6 Conclusions and future work

This paper presents QRev, a reverse engineering tool with which to abstract KDM models from the inspection of Q# programs. This tool has been empirically validated through the use of a multi case study involving five quantum programs coded in Q#. The preliminarily insights derived from the case study are that QRev is effective and scalable to larger quantum programs. The case study, therefore, demonstrates the suitability of QRev and contributes to its applicability in industry.

The main achievement of QRev is that abstract models representing information systems artefacts (such as source code) can be modelled using KDM. KDM makes it possible to represent elements originating from both classical and quantum information systems, along with the relationships among some of those elements. Since all this knowledge is represented in an abstract manner, KDM is independent of the different classical or quantum technology and programming languages, signifying that other quantum programs coded in different programming languages could be integrated. We consider that this could be a major milestone for the quantum software engineering community, because thanks to the presented tool we have opened a new line of research for the evolution of traditional information systems towards hybrid information systems through reengineering.

The benefit of KDM models lies in the fact that they can be used in the different stages of software modernisation (or reengineering) processes, thus, for example, facilitating the refactoring of a system or the introduction of new functionalities to be coded as quantum software. QRev, therefore, considerably contributes to the challenge of investigating how reengineering and software modernisation can help to merging both classical and quantum information systems towards hybrid ones.

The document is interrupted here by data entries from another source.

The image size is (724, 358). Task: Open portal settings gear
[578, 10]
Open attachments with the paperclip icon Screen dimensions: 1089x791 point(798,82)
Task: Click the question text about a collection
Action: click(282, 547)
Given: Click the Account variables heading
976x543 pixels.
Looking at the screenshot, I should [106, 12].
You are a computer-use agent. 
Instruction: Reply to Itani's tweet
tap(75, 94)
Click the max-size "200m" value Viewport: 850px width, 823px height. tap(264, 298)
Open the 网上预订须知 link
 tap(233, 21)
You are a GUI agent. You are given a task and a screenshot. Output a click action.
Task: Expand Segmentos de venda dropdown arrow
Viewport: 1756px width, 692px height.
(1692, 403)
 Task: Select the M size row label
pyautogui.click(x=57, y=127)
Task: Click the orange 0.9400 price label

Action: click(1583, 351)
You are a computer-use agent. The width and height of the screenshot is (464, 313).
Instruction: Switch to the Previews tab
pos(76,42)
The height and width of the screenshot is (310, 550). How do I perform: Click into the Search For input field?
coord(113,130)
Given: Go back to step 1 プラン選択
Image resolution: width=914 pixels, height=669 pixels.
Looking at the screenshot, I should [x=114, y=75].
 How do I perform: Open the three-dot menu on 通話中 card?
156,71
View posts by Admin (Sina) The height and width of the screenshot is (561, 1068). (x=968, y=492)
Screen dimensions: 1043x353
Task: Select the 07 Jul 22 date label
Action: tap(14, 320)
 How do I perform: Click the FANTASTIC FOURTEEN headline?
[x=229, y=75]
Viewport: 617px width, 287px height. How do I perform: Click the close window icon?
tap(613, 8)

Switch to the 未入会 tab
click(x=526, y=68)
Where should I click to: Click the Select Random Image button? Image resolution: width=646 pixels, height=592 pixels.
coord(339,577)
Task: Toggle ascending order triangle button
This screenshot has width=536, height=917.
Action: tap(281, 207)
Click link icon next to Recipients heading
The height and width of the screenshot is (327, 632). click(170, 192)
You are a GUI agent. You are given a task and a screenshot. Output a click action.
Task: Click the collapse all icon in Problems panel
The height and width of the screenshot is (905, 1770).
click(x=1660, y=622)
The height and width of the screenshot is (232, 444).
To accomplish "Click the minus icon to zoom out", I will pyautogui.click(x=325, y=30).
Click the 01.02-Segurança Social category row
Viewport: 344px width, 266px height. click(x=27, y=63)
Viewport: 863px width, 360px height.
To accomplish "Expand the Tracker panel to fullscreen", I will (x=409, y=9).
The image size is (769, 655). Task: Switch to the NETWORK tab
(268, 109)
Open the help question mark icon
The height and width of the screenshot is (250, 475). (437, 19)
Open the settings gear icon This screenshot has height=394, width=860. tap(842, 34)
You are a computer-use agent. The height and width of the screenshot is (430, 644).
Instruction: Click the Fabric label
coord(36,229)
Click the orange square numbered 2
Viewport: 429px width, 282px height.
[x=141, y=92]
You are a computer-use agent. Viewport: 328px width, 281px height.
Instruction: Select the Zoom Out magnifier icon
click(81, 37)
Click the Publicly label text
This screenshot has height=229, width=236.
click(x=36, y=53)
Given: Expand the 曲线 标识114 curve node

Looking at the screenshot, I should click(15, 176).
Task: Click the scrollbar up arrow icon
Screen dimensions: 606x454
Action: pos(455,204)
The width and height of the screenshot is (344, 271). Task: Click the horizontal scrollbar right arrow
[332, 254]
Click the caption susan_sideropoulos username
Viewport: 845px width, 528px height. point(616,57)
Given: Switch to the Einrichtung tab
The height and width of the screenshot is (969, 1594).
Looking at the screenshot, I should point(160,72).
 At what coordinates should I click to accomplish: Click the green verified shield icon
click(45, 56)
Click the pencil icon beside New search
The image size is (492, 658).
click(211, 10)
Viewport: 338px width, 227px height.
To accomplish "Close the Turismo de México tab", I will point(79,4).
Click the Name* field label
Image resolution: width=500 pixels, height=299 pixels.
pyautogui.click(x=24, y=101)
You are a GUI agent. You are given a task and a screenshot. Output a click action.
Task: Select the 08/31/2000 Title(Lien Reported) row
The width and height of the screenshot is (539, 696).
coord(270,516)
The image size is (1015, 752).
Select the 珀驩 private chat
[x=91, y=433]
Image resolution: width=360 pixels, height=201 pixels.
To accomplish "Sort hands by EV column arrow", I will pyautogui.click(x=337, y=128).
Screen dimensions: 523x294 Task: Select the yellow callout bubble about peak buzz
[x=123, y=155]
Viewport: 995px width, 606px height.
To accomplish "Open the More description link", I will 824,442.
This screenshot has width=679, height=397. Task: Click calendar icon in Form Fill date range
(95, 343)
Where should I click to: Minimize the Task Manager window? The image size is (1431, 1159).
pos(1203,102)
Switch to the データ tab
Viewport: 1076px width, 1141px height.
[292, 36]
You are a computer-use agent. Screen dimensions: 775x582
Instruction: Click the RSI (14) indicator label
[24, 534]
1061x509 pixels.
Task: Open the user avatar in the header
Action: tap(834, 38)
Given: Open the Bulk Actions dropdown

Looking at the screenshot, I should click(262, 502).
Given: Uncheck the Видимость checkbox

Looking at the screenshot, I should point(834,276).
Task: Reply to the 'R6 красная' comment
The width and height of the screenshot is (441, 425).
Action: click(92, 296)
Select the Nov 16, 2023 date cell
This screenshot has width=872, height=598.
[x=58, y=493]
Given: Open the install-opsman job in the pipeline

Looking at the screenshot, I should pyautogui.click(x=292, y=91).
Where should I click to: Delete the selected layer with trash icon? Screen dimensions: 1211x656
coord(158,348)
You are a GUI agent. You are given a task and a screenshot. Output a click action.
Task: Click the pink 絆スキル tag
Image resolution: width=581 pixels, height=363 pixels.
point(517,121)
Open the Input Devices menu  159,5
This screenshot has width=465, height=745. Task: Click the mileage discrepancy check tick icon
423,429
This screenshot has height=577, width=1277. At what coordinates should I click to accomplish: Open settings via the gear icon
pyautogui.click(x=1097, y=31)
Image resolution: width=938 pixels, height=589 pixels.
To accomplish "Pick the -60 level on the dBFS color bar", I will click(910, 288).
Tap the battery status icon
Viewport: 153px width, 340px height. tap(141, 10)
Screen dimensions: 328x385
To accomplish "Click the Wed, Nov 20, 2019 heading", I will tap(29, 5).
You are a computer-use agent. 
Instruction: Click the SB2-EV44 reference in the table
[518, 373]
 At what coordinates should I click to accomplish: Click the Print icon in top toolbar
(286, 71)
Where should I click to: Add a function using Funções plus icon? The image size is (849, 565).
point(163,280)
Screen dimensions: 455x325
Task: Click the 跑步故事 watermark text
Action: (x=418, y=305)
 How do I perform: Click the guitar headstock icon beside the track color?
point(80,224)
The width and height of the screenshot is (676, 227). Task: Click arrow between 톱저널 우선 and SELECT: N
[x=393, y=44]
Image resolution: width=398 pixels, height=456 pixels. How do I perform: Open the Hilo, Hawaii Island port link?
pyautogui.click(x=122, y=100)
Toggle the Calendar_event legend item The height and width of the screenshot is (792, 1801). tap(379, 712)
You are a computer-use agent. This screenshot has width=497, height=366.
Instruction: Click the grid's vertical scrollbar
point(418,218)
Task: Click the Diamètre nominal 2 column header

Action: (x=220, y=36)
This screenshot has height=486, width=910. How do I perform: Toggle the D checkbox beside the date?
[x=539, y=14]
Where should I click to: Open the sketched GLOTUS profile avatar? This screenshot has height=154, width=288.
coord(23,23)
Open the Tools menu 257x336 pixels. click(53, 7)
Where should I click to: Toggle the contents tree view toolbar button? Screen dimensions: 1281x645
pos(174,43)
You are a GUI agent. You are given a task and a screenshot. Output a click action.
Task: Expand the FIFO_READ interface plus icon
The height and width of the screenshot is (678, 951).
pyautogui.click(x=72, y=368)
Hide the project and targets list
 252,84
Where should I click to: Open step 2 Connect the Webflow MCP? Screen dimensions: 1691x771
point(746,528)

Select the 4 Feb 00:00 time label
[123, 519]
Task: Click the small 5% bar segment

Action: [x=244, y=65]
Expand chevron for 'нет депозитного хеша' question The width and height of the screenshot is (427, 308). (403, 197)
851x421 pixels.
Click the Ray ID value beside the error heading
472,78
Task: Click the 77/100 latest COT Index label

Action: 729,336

QRev currently has room for improvement. As stated previously, we have already detected some possible enhancements. For example, we intend to provide support as regard recognising specific building blocks of Q# (such as MresetZ, ApplyToEach, AssertMeasurementProbability). Moreover, case studies should be conducted with further quantum programs or random circuits automatically generated with which to stress the tool, along with other case studies that will analyse the inspection of classical and quantum source code and their combination in KDM models.

With regard to our future research, QRev is framed in long-term research into quantum software reengineering, and the researchers, therefore, expect to work on the following reengineering stages discussed in Sect. 4.1. For instance, we expect to develop a UML extension with which to represent analysis and design models of the target hybrid information system. Some automatic model transformations between KDM and UML may also subsequently be developed. Finally, the greatest challenge we shall confront will be how to transfer the ideas and techniques supported by QRev into a real environment, such as QPath (aQuantum. QPath., 2020), a Quantum Software Development, and Lifecycle Application Platform.

We also expect to incorporate in the future more quantum programming languages to be parsed, like Open QASM or python. However, not only quantum programming languages are supposed to be analysed, but also source code developed in classical programming languages or as a combination of both. For this reason, adding new parsers and adapting the KDM generator will be accomplished in the future for considering the integration of quantum and classical elements in the KDM models. This is related to other future research line about how to introduce quantum routines into existing classical information systems.